Ma torniamo all’analisi iniziale e vediamo come è stato possibile, ed
è ancora possibile, che alcuni uomini possano superare questo timore
ancestrale e scansare la speculazione sulla dipartita. Questi uomini,
chiamiamoli saggi, rappresentano il picco evolutivo dell’umanità, la
meta che è il fiore della natura umana. Essi ci insegnano a guardare
oltre le apparenze, ad osservare quel processo “automatico” che ci
porta ad identificarci con quel “corpo” o quella “mente” –ed infatti
anche la mente è una gabbia egoica- ed i saggi non riconoscono alcuna
entità mentale o fisica separata dal tutto che possa andare o venire e
sopravvivere a se stessa. Ed allora cosa resta? Il nulla il vuoto?
Niente affatto… è un “pieno” perfetto che resta, che era è sarà, in
quanto non condizionato dal concetto spazio-temporale.

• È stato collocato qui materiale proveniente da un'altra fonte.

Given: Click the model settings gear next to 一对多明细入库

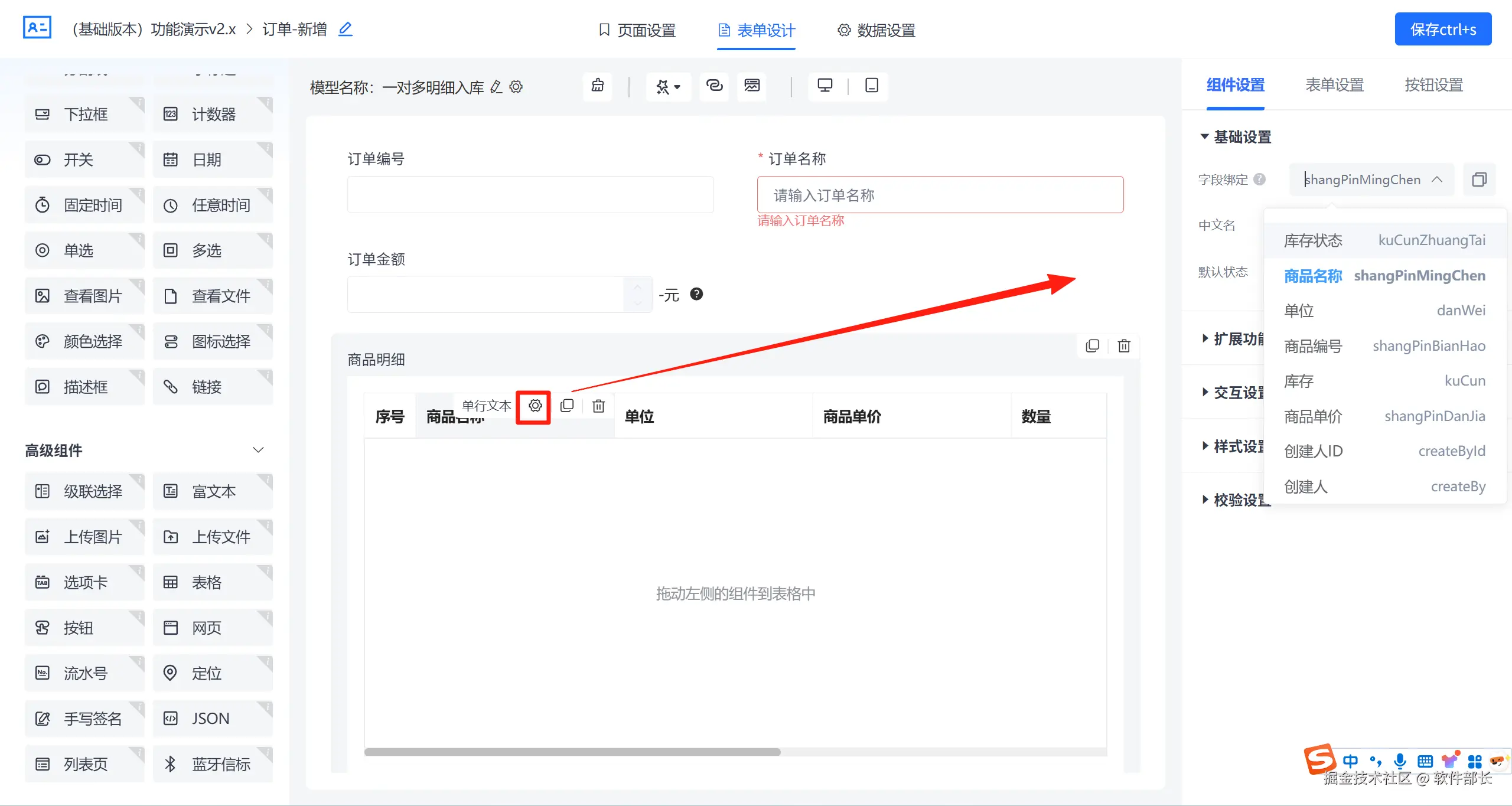Looking at the screenshot, I should tap(516, 87).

Il messaggio dei saggi è univoco ed assoluto ed è presente nella
coscienza di ognuno ed è sufficiente riconoscerlo in noi stessi per
scoprirne la verità e la perenne presenza. E poi, dove sono e chi sono
questi “saggi” ove esiste quella unica coscienza indivisa?

A volte si usa il paragone della trasmutazione dell’acqua in ghiaccio
e del ghiaccio in acqua per significare l’apparente trasformazione
della stessa sostanza. L’ipotetica differenza è solo nella densità
mentale dell’osservatore, basta poco calore (od “intelligenza”) per
sciogliere quel ghiaccio… e riconoscerlo per quel che sempre è stato:
acqua nell’acqua. Il solo problema è l’illusione mentale che spinge
l’uomo a riconoscersi in ciò che non è ed a continuare ad illudersi di
poter perpetuare la sua condizione di ghiaccio ed a soffrirne
conseguentemente ed inutilmente.

Ma cosa sarà di questo “mondo” allorché la “conoscenza” avrà raggiunto
tutte le cellule dell’organismo universale? Come faremo a divertirci
nel tramandare la storia vissuta dalle genti? Niente paura, il
bagaglio genetico è sufficiente memoria, inoltre esiste una branca di
ricerca (e se non esistesse me la invento in questo momento) che viene
definita “genetica psichica”, una catalogazione del processo mentale
cristallizzato nella materia.

Questa trasmissione avviene un po’ come per la memoria dell’acqua,
ogni pensiero, azione, propensione, etc. resta stipato in una sorta di
inconscio collettivo, od aura, in cui tutta la memoria passata
presente e futura risiede e da lì viene continuamente ritrasmessa e
resa viva attraverso ogni essere vivente.

Una storiella nella storia.. vi ricordate di Gargantua e Pantagruel
che in visita al polo osservarono delle sfere fluttuanti? Esse erano
le parole ghiacciate pronunciate da tutti gli esseri viventi ed
infatti rompendone l’involucro immediatamente la parola risuonava
nell’aria, per –subito dopo- rapprendersi in un nuovo guscio.

Nulla va perduto nell’universo, neanche i pensieri. Perciò non occorre
preoccuparsi per preservare la nostra memoria ai posteri, anche loro
riceveranno qualcosa di noi e trasmetteranno qualcosa di sé. Magari
cambierà la forma delle “vestigia” esaminate o tramandate, che si
manifesteranno sostanzialmente in chiave psicosomatica conscia ed
inconscia… ma sarà sufficiente cambiar metodo di lettura, dallo studio
dei “reperti” si passerà all’esame dei “rapporti”.